→ **Problem**
Write out, unaltered, each line from the top of the records below down to the line where "Task: Close the Trunk Group Settings dialog" appears, that line included.

▬▬▬▬▬▬▬▬▬▬

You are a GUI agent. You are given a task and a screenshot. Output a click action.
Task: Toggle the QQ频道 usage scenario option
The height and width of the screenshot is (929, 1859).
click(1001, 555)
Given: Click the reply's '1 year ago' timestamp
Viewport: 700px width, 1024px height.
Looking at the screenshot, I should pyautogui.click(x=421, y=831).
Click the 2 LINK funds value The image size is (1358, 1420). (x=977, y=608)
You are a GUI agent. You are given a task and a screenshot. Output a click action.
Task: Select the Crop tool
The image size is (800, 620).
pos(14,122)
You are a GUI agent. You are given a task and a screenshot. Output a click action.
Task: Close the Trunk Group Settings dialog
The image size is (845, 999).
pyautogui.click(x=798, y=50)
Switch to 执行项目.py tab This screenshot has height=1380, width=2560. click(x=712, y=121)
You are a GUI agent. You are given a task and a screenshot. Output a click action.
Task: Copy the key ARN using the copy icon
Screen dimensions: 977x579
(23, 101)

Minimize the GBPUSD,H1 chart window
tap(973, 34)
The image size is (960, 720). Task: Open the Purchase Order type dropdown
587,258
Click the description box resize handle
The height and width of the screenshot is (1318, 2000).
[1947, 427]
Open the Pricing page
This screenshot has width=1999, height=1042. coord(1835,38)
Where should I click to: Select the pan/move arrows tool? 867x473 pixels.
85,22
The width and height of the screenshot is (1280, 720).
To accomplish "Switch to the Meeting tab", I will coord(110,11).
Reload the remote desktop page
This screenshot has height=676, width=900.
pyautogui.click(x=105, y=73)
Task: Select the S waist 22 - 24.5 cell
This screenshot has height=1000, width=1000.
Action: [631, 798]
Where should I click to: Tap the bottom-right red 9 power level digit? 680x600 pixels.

▬▬▬▬▬▬▬▬▬▬

→ **Exercise answer**
You are a GUI agent. You are given a task and a screenshot. Output a click action.
Task: Toggle the QQ频道 usage scenario option
The height and width of the screenshot is (929, 1859).
click(1001, 555)
Given: Click the reply's '1 year ago' timestamp
Viewport: 700px width, 1024px height.
Looking at the screenshot, I should pyautogui.click(x=421, y=831).
Click the 2 LINK funds value The image size is (1358, 1420). (x=977, y=608)
You are a GUI agent. You are given a task and a screenshot. Output a click action.
Task: Select the Crop tool
The image size is (800, 620).
pos(14,122)
You are a GUI agent. You are given a task and a screenshot. Output a click action.
Task: Close the Trunk Group Settings dialog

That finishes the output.